Friday, 30th Jan, 2009
Liberal Conspiracy:
Unfortunately, Digital Britain seems to limit its view to the perspectives of Internet service providers and record companies, balancing the wishes of ISPs to be seen as ‘mere conduits’ and the recording industry’s desire for a legal clampdown on individual alleged rights infringers.
We should be concerned that the voice of consumers and citizens is being marginalised in this stand-off. For instance, there is no suggestion that consumers and citizens should be represented on the report’s proposed copyright ‘Rights Agency’. Without the voices of consumer and civil liberties groups, such an agency could easily be dominated by industry concerns at the expense of our rights.
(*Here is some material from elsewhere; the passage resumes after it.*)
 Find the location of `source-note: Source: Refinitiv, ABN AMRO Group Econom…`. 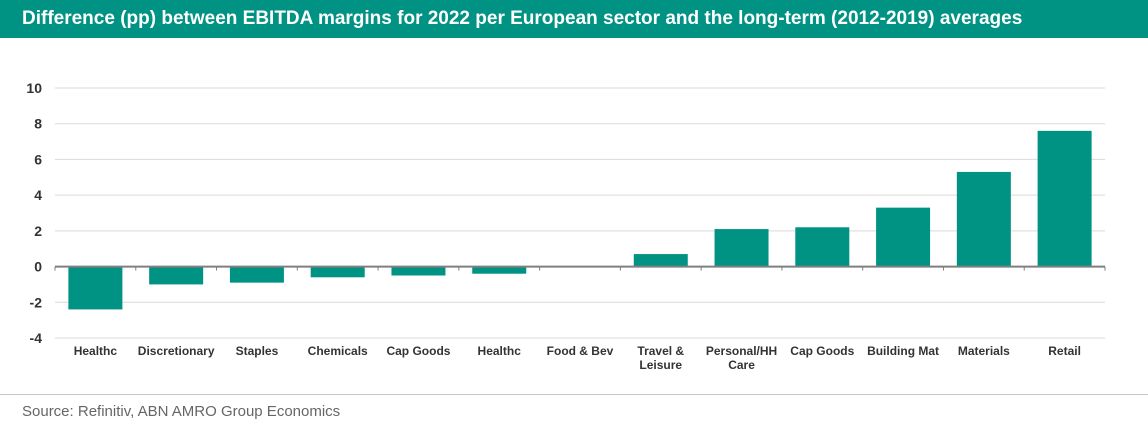

source-note: Source: Refinitiv, ABN AMRO Group Econom… is located at coordinates (182, 412).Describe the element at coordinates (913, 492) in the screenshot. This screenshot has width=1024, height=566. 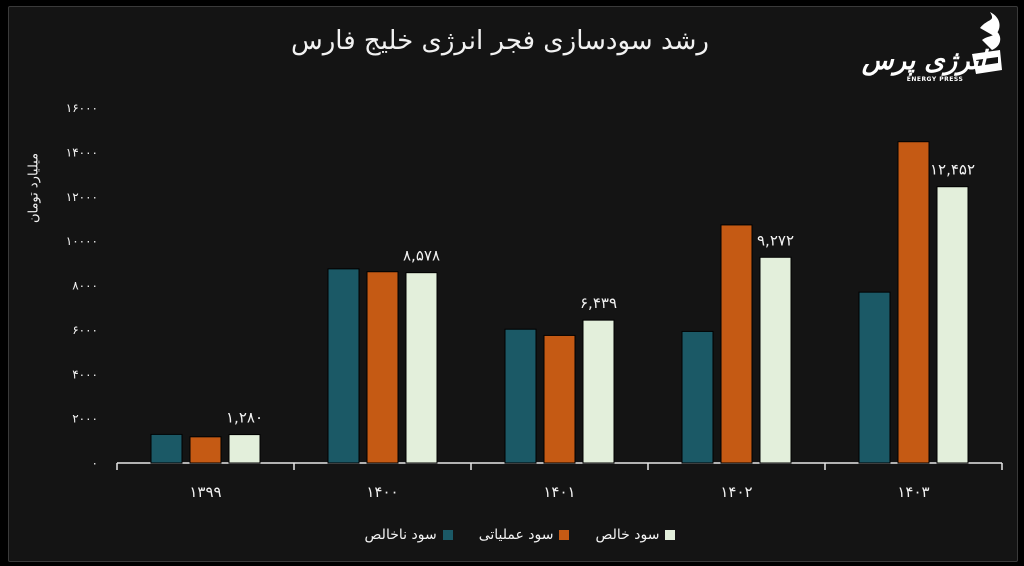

Consumers would be very likely to get a bad deal as the recording industry tries to cling to existing business models.
What an innovative idea – that the consumers might have something to do with the legislation on copyright… Anyway, I’ve argued this case before: the battle is lost, the record companies will die. It’s up to the artists and the content producers to find new ways of exploiting their own content – they don’t need the record companies any more. Look at Maddonna, look at Trent Reznor, look at Jonathan Coulton, and look at my last post on this topic
Ahem. Want to have another round at the PRS?
Not the same thing at all. The PRS are about broadcast rights, not album sales, and they also pay money directly to the artists, they’re nothing to do with the record companies.
When I wrote the bit about the PRS I very deliberately clarified that the right to distribute the recording is entirely separate to the right to broadcast/perform it. Now, as I may have mentioned, if I ruled the world then the PRS would only deal with radio and television broadcasts, not with people playing the music in their offices. But I don’t rule the world, and as it stands, them’s the rules.
As for copyright theft, my point is that the record industry, like the software industry, seeks to punish everybody for the actions of the few, and that the few who cause the problem are the ones best equipped to escape the punishment. I’m not talking about the law, I’m talking about the reality.
If “consumers” and “civil liberties” people want to breach copyright, they should start a campaign to change the law, not find cleverer and cleverer ways to justify breaking it.
The ISPs are mere conduits, the infringers are the distributor and the downloader.
You are right, artists don’t really need the record companies to distribute any more.